The Pest Control Vendor Invoice documented that no pests were observed from 2/28/2024 to 4/24/2024.
The Pest Siting Service Report and the Pest Control Vendor Invoice forms did not document the facility areas checked by the vendor.
The following observations were made:
- on 5/16/2024 at 11:40 AM in the second floor Ridge side spa room, there were 4 live drain flies and multiple dead drain flies.
- on 5/17/2024 at 12:15 PM in the second floor kitchenette, there was 1 live fruit fly.
- on 5/17/2024 at 12:30 PM in the first floor kitchenette, there were 2 live fruit flies.
- on 5/20/2024 at 9:45 AM in the first floor kitchenette, there were 2 live fruit flies.
- on 5/20/2024 at 9:59 AM in the second floor kitchenette, there were 2 live fruit flies.
During an interview on 5/21/2024 at 11:55 AM, the Director of Environmental Services stated if staff saw pests, they should report it to the housekeeping team lead or a supervisor. They stated the pest control vendor had been doing monthly inspections of the facility for the last three months and no pests had been identified.
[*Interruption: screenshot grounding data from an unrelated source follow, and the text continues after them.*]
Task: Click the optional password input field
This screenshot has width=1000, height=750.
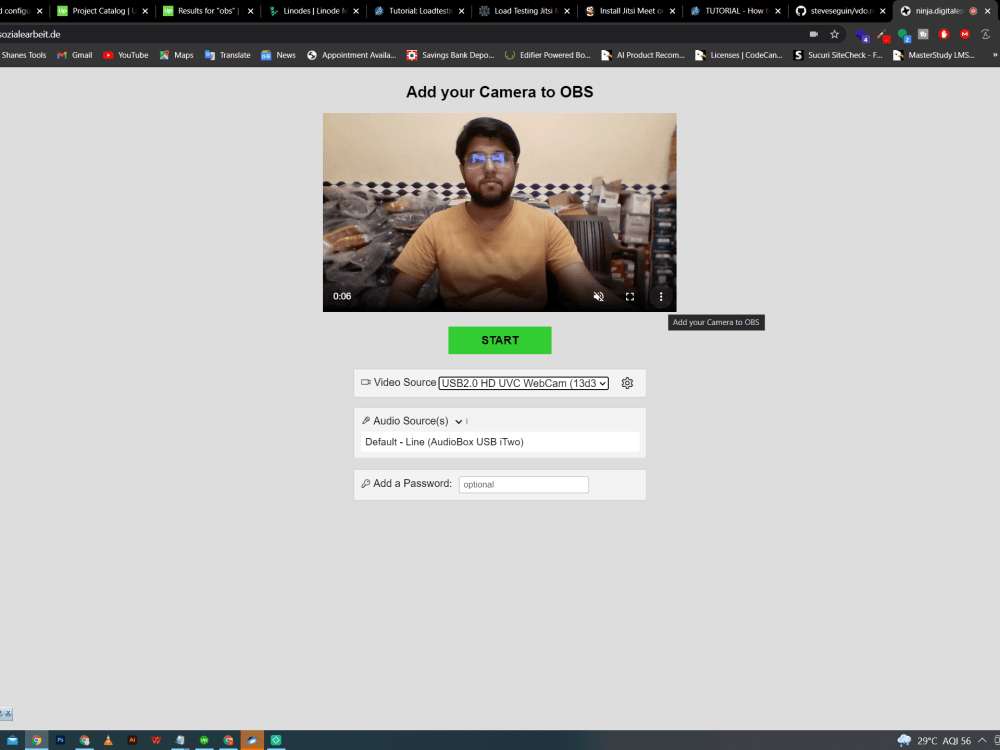Action: 523,484
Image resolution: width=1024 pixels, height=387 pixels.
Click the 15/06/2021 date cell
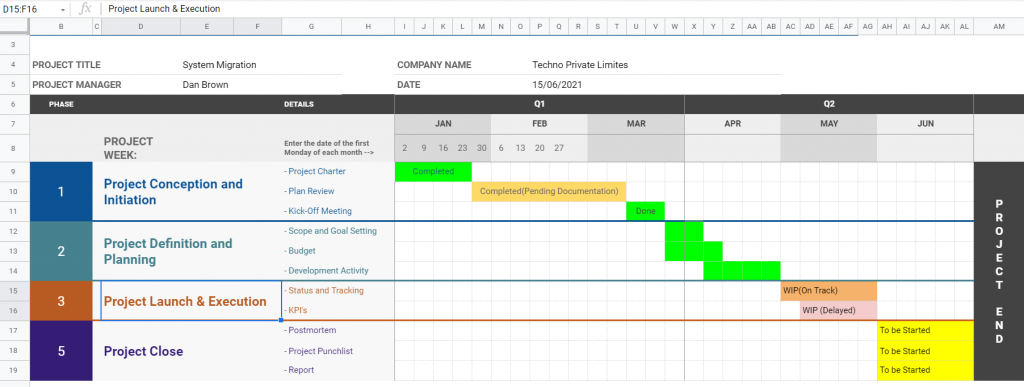pos(557,85)
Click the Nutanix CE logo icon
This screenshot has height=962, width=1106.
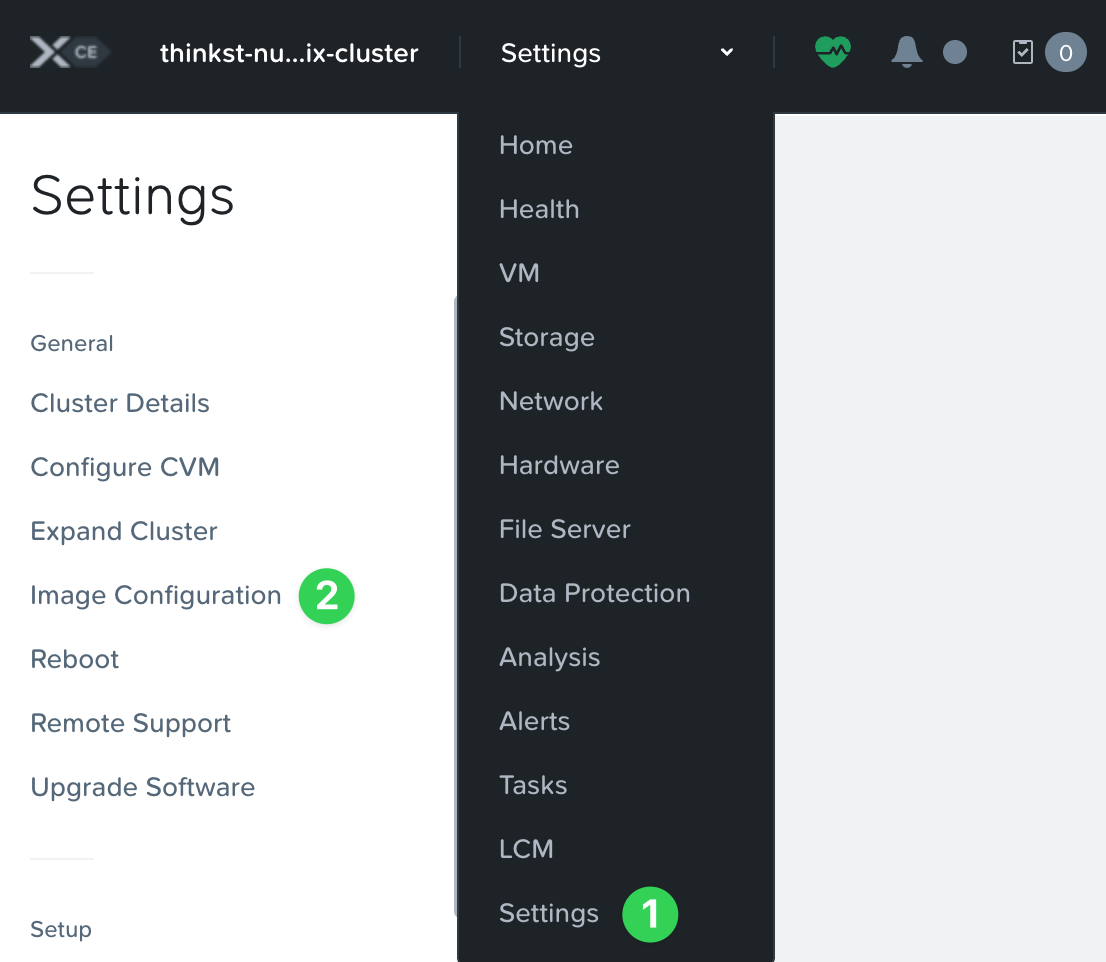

There were nine drains that were treated to prevent pests and they were not sure if the second floor Ridge spa room drain was included on this list. They stated work orders were entered when staff emailed or called the maintenance department, and all staff should be documenting pests in the mail room pest sighting log. The Director of Environmental Services stated it was important that all areas of facility were checked for pests.
During an interview on 5/22/2024 at 9:38 AM, the Food Service Director stated they were not aware of any fruit flies in the first and second floor kitchenettes. They stated the main kitchen utilized a separate pest control vendor from the rest of the facility, and they came monthly. The Food Service Director stated the other vendor checked the rest of the facility for pests. The Food Service Director stated the drains in the facility kitchenettes had a monthly drain treatment done by a vendor, and this treatment could also be completed as needed.